Her voice shifted into a serious tone.

"I didn't even notice the other people in the photo," she said. "I only saw us."

When she said that, I remembered how my mother can sometimes be. She was always able to look right at something and see only what she wanted to.

I remember once we were discussing what her favorite music was when she was a kid.

"I liked the Beatles," she said.

"What about the Rolling Stones?" I asked her.

"Oh, they were nothing but a bunch of drug addicts," she said.

"Um, so were the Beatles," I said.

"They WERE NOT," she said angrily, as though I'd just spit upon Jesus.

"Um, lots of their songs were about drugs, Mom."

"Name one," she said.


"That's not about drugs," she said.

"Yes it is," I argued.

"No, it's NOT."

"Look at the lyrics," I told her. "'Picture yourself on a boat on a river with tangerine trees and marmalade skies,' Even the title spells out LSD. Mom, what did you THINK it was about?"

"I just thought it was a nonsense song," she said innocently.

And she was serious. When she found out from me that the Beatles had used drugs, it was as though I'd destroyed her entire childhood.

Denial is, in some ways, her guiding force.

She was shocked - SHOCKED! - over finding out I was gay while I was in college, even though she purchased me She-Ra dolls when I was a child, sang along as I memorized the songs of "West Side Story" in middle school ... and heard me gush over the two-disc set of "Barbra: The Concert" when I was in high school.

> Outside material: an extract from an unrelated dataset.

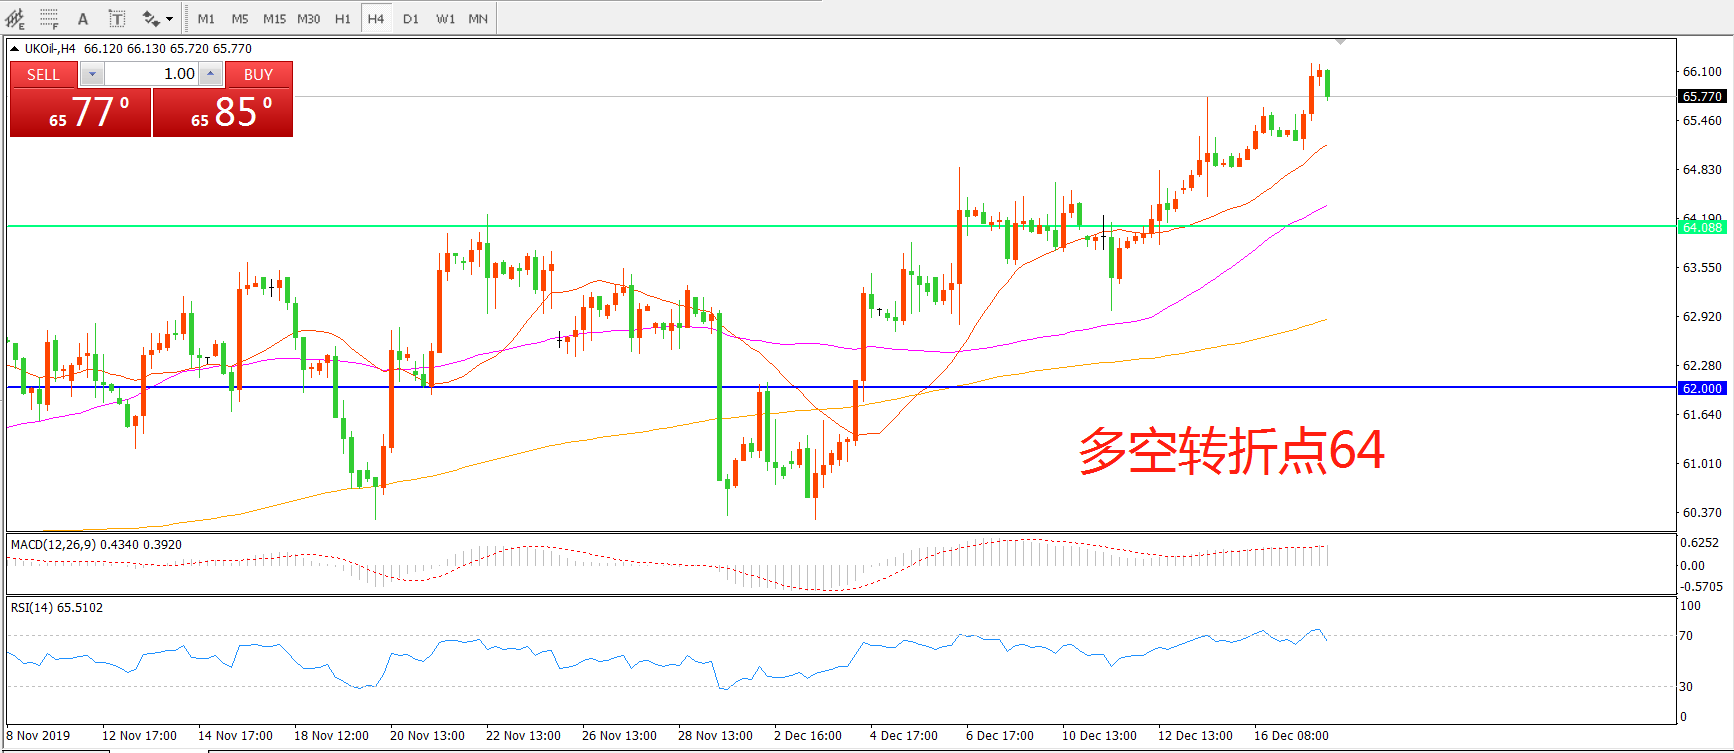The height and width of the screenshot is (753, 1734).
Task: Select the MN monthly timeframe
Action: coord(478,18)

At one point, she actually swore our family wasn't the least bit dysfunctional, even though she was there while my stepfather called me names, while I went into therapy, while my brother Dan stopped speaking to any of us for years and while we all grew to despise one another.

Because of her denial and in spite of it, I love my mom. She's sweet.

How telling is it that, in her eyes, the above photo is a picture of us?